Lunocode - Celestial Harmonies
Spider Rock Promotion
Progressive Rock
5 songs (57:18)
Release year: 2012
Spider Rock
Reviewed by Cory

Since listening to and reviewing their EP Last Day of the Earth earlier this year, I have eagerly anticipated Lunocode’s first true release. I love finding promising new bands, and despite a few flaws I perceived in that work the talent and quality were unmistakable, and so I was very pleased when Celestial Harmonies came up for grabs.

My first thought on listening to Celestial Harmonies is that Lunocode have undergone some serious growth. It was easy to peg them as a Progressive Power Metal outfit before, but now the lines have blurred as they incorporate more influences (particularly 70’s era Rock) into their work, and perhaps Progressive Rock is a more appropriate description at this point, though metal aspects certainly remain. Regardless of the label, I want to state outright that whatever changes were made during this time worked very well because Celestial Harmonies is a compelling effort worthy of your attention. Multiple aspects stand out, but I would first like to identify the wonderful melodies of Daphne Romana, whose voice was not present on The Last Day of the Earth. Though her range never extends to that of traditional metal vocalists such as Tarja, Liv Kristine, or Simone Simmons, Daphne constantly works within a comfortable Alto tone that conveys both passion and conviction in the music. Naturally credit for this should also be given to some quality songwriting, which creates dynamic atmospheres for the listener to fall into.

The album is comprised four lengthy tunes and one 30 minute monster. Opener Sin Cara starts things off with a Black Sabbath inspired riff that then shifts into a lead Ted Nugent himself would enjoy, before settling into a more traditional progressive romp with galloping drum work. Vocally, this is the least compelling of the tracks on display, though still a fine listen. Heart of the World is where Lunocode truly begin to shine, with a nice flute melody that transitions into Daphne’s best vocal performance on the album. The music here is simply sublime, with a perfect accompaniment of acoustic work and a rhythm section that is neither subdued nor overwhelming. Indifference, on the other hand, is a brooding work that carries itself like a storm waiting to break over the listener, yet it never truly does. Instead it moves along with enough to keep you tied to its 9 minute duration; however it never fulfills it's promise and I consider it the weakest track on the album. Yet just as I was beginning to wonder if Lunocode had gotten lost in their progressive wanderings, Misty Visions of an Ordinary Day delivers an outstanding performance. Simple in structure, yet deeper than you would expect, this is a track that is worth multiple repeats. Of particular note is the way this song just explodes towards the end, an excellent combination of lead guitar lines with Daphne’s vocals that is really a defining feature of this band.

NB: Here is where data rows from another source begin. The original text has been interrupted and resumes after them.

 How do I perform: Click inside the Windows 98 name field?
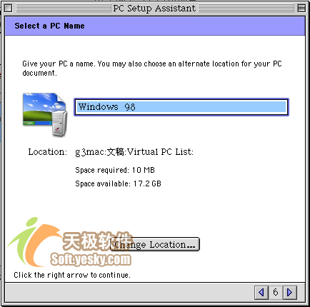[181, 107]
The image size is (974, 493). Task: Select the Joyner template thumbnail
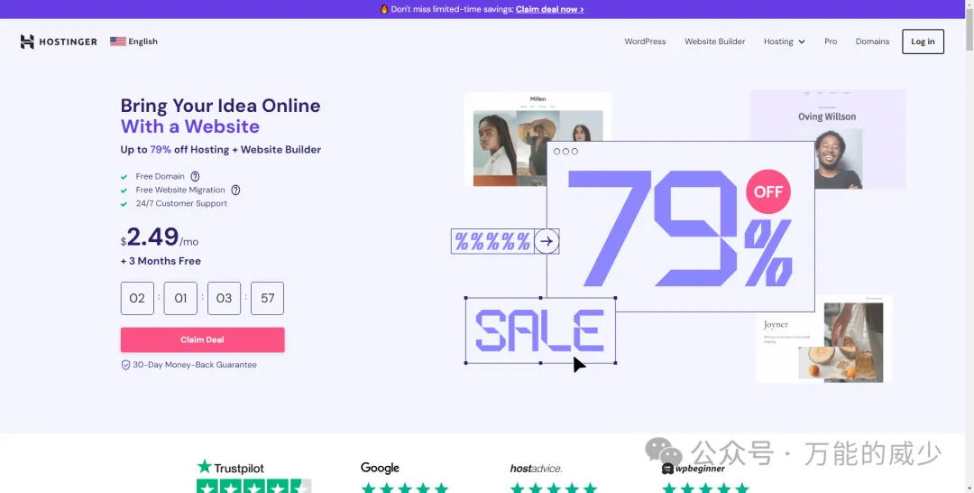click(823, 339)
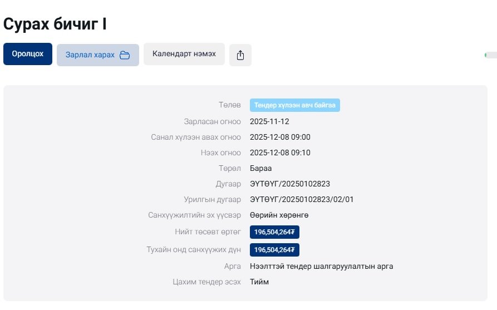Click the Бараа type value
The height and width of the screenshot is (310, 497).
point(261,168)
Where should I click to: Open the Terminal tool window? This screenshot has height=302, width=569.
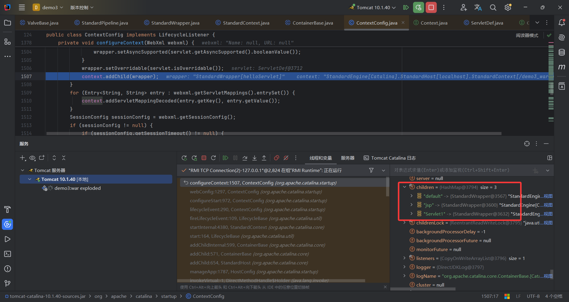7,254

The finishing touch on the album is a 29:34 minute epic entitled The Origin of Matter and Mind, and it is truly a mixed bag. On the one hand, I applaud Lunocode for such an undertaking because it shows creative freedom and a willingness to see their vision through. On the other, offering up a track this large on a debut album might have been a bit much due to the relatively short number of individual tracks on the album. The overall concept is fascinating, dealing with the creation of the universe and then expanding into philosophical ideals from there, but I think the flow of the music does not serve it best in a single track format, with various moments where it sounds as if one song ends and another begins, and breaking it down into individual songs with a common theme might have better served the purpose. That said these are minor complaints next to an overall interesting journey. Though I am not a fan of the nearly four minute orchestral opening, once we get into the meat of the song things become far more intriguing and we get back to the elements that have made the rest of the album such a good listen.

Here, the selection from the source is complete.